Volkwagens are equipped with a special kit that takes control of a car’s brakes after a smash to slow it down and help avoid subsequent collisions. If only the car-maker itself were equipped with a similar device. In September the firm admitted rigging 11 million diesel vehicles worldwide to cheat emissions tests of nitrogen oxides (NOx). American regulators now say that even more vehicles than initially discovered have test-tricking software. On November 3rd, VW confessed that it overstated claims about the carbon-dioxide (CO2) emissions and fuel efficiency of 800,000 cars, including some with gasoline engines.
VW is vague about its latest misdeeds, referring to “irregularities” in CO2 levels during testing. That suggests that the cars’ software suppressed emissions in tests before reverting to a more polluting mode in normal driving conditions. VW does not reveal how many of the cars with CO2 problems are among the 11 million that cheated the NOx tests. Presumably, the cars are in Europe since the U.S. measures fuel efficiency directly, not CO2 as a proxy for it.
VW’s third-quarter results shows that its sales have not yet suffered much as a result of the scandal, though it can look forward to a lot more bad publicity to come. This will include lawsuits and possibly the indictments in the U.S. of senior managers.
This latest chapter threatens to have a more serious impact. Fixing cars with the NOx problem is likely to mean that their fuel efficiency goes down, but only if their owners choose to have it fixed. Those cars with the CO2 problem have already forced their owners to spend more on fuel than they may have expected. VW’s reputation for good mileage is likely to be dented. Overall, VW’s reputation will ultimately be crushed due to deceiving consumers. We are waiting to find out where the end to all of this mess is.

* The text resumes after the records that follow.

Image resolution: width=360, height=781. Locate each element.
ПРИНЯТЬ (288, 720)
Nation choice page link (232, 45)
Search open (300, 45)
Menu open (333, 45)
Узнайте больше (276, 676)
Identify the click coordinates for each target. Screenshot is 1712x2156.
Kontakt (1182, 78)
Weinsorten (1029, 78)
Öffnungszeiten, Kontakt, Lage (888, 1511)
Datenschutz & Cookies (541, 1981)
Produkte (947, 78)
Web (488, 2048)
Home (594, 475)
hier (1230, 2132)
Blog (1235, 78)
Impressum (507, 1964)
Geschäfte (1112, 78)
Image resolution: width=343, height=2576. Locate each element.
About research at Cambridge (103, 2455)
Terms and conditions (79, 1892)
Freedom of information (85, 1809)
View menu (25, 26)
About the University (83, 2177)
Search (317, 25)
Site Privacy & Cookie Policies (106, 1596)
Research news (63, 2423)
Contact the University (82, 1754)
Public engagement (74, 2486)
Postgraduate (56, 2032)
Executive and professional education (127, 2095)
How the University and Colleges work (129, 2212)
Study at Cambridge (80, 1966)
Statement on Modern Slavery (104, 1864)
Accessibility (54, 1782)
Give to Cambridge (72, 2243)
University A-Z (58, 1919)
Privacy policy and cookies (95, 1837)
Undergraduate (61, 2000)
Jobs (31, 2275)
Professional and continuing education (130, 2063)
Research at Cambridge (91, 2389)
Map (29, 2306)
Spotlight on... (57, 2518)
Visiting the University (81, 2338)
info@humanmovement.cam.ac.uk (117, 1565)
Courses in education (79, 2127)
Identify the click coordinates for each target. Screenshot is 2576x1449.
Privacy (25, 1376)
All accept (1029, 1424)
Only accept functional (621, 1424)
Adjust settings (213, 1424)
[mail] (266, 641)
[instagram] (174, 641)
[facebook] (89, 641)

Pressure is mounting on VW’s new CEO, Matthias Müller. Though VW denies the latest charge, it has halted sales of the cars in America. The accusation casts a shadow over Müller, who moved to the very top from being the head of Porsche. VW was always unlikely to appoint an outsider to replace Martin Winterkorn, who resigned as CEO shortly after the scandal broke. It’s unclear that someone that has been so intimately involved with VW can pick up the pieces of the upheaval in the corporate culture that is required.